__TASK TO COMPLETE__
Return every line from the start of the records through the line containing "Action: [20, 555]", inclusive, reproduced verbatim.

***** SOURCE RECORDS *****

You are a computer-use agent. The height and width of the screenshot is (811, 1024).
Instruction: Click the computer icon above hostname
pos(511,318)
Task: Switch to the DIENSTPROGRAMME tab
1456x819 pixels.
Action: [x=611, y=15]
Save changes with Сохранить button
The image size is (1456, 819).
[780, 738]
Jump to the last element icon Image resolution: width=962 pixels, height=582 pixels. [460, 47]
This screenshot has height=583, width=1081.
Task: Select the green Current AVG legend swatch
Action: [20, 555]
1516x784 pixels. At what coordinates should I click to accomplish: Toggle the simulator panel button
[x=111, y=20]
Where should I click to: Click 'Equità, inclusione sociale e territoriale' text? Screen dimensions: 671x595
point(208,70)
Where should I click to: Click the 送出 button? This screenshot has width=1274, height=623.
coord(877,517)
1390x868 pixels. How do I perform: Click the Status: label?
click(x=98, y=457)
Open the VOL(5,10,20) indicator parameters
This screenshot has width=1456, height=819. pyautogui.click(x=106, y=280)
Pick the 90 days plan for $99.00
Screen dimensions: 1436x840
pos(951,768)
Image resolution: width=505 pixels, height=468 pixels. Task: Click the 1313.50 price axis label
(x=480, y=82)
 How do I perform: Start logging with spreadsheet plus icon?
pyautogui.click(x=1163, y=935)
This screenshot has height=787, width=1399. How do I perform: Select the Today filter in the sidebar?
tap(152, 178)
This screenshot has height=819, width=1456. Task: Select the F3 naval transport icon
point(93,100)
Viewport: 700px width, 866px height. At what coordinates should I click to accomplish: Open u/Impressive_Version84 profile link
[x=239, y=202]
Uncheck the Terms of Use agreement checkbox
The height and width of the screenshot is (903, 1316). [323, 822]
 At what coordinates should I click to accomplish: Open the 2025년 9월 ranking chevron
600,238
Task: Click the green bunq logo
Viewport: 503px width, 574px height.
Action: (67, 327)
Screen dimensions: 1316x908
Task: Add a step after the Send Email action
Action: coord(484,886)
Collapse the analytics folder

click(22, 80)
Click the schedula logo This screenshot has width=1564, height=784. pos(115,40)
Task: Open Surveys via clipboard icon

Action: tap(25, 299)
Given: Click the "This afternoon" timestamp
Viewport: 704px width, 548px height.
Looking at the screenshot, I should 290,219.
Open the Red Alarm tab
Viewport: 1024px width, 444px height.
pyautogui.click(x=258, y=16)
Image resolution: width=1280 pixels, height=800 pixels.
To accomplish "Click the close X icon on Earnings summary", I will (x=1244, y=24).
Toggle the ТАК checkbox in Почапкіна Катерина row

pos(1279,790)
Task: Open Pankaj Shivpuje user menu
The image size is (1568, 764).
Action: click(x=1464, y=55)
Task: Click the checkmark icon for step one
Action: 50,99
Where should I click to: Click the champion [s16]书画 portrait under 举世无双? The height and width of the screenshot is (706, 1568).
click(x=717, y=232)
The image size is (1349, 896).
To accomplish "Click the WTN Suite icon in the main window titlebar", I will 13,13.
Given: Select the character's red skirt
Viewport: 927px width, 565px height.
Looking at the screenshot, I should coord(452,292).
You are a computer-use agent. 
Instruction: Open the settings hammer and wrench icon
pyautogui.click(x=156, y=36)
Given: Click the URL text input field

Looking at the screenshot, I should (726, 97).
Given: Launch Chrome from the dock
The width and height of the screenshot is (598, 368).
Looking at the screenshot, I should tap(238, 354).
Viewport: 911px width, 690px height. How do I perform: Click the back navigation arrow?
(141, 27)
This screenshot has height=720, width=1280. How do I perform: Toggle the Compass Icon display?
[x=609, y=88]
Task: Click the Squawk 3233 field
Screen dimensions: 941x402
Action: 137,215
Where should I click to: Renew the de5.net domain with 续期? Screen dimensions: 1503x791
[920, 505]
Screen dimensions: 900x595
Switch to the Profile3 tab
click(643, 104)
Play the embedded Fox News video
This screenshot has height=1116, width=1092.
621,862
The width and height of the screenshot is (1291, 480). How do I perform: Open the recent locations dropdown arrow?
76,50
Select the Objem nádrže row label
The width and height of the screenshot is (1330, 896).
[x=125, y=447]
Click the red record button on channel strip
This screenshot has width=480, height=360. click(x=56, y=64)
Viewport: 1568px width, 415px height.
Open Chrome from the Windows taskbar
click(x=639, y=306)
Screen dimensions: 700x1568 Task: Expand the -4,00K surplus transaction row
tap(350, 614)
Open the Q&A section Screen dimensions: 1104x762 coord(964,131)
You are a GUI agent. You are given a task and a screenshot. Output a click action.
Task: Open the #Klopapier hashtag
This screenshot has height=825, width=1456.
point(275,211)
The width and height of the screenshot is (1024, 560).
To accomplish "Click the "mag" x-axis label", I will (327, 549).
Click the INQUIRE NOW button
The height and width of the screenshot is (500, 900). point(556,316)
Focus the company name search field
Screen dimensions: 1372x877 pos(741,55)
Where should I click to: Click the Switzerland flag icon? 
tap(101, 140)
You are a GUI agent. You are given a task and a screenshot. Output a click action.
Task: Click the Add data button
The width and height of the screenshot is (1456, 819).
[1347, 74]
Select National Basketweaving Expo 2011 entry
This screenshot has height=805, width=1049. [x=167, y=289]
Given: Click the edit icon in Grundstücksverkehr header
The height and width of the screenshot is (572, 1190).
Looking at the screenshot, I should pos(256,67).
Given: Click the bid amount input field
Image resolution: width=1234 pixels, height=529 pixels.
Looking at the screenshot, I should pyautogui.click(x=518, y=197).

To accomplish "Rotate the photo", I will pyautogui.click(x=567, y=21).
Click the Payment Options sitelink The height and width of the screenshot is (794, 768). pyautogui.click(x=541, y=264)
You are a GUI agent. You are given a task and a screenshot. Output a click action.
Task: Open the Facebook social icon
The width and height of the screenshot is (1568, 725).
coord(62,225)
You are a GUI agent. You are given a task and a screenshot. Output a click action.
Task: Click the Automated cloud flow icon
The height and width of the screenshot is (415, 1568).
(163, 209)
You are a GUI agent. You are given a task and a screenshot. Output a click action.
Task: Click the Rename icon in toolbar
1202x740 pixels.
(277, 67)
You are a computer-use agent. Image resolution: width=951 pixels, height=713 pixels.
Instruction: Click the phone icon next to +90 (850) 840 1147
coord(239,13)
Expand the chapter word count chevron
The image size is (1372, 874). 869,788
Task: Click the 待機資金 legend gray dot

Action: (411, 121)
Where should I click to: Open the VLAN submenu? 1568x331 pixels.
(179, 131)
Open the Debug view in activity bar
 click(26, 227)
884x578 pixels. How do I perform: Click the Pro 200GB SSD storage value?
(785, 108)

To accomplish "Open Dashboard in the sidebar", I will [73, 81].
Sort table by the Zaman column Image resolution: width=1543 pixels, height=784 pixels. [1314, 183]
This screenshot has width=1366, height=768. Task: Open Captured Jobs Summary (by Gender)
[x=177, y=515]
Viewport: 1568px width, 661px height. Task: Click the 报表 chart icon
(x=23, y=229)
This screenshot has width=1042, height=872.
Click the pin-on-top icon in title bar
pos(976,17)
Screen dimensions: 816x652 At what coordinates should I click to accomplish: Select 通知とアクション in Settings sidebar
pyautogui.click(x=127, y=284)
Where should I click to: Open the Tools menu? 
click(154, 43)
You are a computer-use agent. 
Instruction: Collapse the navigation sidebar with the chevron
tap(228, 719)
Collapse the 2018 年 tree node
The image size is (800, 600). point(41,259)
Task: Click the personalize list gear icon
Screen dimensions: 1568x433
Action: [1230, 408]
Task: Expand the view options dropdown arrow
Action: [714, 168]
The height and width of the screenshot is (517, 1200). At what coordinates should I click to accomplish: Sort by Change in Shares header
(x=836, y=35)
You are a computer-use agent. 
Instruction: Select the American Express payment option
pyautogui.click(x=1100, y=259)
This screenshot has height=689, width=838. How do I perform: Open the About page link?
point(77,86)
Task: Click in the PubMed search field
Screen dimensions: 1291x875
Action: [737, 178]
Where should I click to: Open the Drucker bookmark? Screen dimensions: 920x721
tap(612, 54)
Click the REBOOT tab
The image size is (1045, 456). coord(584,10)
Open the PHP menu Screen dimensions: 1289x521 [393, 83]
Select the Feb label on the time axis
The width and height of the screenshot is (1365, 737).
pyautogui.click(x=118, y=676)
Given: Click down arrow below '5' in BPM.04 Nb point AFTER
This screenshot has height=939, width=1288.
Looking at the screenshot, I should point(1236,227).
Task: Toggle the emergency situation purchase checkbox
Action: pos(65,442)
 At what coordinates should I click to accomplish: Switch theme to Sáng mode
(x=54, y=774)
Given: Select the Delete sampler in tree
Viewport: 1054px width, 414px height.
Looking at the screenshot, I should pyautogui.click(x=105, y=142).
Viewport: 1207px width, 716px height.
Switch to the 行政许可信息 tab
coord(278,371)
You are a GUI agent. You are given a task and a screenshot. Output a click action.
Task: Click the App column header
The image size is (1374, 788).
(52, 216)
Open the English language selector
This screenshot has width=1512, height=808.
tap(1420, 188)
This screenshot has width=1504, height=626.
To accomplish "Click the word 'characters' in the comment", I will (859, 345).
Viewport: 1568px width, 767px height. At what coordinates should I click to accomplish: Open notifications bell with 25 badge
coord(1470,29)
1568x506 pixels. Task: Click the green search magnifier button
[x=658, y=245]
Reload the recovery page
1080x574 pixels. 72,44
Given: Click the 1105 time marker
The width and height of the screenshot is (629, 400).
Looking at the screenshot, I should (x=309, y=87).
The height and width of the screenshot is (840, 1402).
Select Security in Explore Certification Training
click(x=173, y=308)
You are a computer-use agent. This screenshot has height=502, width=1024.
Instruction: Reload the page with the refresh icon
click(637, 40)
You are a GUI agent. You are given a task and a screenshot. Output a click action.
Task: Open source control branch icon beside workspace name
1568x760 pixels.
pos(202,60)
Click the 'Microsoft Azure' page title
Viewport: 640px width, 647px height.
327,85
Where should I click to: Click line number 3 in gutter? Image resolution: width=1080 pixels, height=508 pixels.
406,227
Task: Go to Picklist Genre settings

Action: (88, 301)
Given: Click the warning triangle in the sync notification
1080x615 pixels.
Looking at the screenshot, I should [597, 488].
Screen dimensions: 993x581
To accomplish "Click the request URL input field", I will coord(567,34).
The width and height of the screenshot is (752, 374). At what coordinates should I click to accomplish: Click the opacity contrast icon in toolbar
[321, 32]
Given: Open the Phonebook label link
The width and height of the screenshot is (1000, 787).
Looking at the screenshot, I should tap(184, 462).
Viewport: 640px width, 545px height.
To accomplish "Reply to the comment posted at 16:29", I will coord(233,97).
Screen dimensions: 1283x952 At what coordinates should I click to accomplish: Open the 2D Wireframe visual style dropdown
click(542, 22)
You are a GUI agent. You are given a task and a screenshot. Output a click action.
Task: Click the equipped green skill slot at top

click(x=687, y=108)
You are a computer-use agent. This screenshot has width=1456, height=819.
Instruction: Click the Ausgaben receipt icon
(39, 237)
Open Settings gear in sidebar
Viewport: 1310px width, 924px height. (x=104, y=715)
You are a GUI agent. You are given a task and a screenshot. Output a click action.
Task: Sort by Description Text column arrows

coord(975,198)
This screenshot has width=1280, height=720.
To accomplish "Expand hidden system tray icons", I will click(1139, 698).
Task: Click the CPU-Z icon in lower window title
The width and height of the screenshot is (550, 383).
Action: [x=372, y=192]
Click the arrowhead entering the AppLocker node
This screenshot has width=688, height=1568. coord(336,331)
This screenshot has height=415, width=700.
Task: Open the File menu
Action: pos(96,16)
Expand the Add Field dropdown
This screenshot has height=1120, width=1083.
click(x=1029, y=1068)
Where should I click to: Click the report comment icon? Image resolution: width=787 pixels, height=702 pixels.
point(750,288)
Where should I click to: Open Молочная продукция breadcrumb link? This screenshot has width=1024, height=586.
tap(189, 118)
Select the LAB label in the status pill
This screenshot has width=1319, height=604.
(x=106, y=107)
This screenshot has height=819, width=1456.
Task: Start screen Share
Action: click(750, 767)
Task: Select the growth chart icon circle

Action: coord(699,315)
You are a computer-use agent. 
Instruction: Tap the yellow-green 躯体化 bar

*****

__OUTPUT OF THE EXERCISE__
You are a computer-use agent. The height and width of the screenshot is (811, 1024).
Instruction: Click the computer icon above hostname
pos(511,318)
Task: Switch to the DIENSTPROGRAMME tab
1456x819 pixels.
Action: [x=611, y=15]
Save changes with Сохранить button
The image size is (1456, 819).
[780, 738]
Jump to the last element icon Image resolution: width=962 pixels, height=582 pixels. [460, 47]
This screenshot has height=583, width=1081.
Task: Select the green Current AVG legend swatch
Action: [20, 555]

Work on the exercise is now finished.